The EC cleared AstraZeneca’s Zinforo™ (ceftaroline fosamil) intravenous antibiotic for the treatment of adults with complicated skin and soft tissue infections (cSSTI) or community acquired pneumonia (CAP). The firm says the drug is the only cephalosporin monotherapy approved in Europe that has demonstrated clinical efficacy against MRSA.
AstraZeneca licensed worldwide (excluding the U.S., Canada, and Japan) commercial rights and co-exclusive development rights to ceftaroline fosamil from Forest Laboratories in 2009. The drug was launched by Forest in the U.S. under the tradename Teflaro® in March 2011. Teflaro is similarly approved by FDA for the treatment of adults with CAP and acute bacterial skin and skin structure infections. Last month Forest reported Teflaro sales $9.4 million for the first quarter of fiscal 2013. Sales in the fourth quarter of 2012 were $7.9 million.

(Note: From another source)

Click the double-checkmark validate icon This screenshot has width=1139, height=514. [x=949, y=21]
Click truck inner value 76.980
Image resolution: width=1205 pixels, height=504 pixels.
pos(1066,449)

Clearance of the Zinforo in Europe was based on data from a Phase III trial program including four pivotal registrational studies, Canvas 1 and 2 in patients with cSSTI, and Focus 1 and 2 in patients with CAP. Zinforo was also effective in vulnerable patient groups including the elderly, or those with relevant underlying comorbidities including diabetes, peripharl vascular disease, COPD, or asthma.
AstraZeneca says Zinforo has a mechanism of action that differs from other approved cephalosporins. The drug is designed to inhibit penicillin-binding proteins (PBPs) involved in bacterial cell wall synthesis and repair, including PBPs found in MRSA-related cSSTI, and Streptococcus pneumoniae CAP.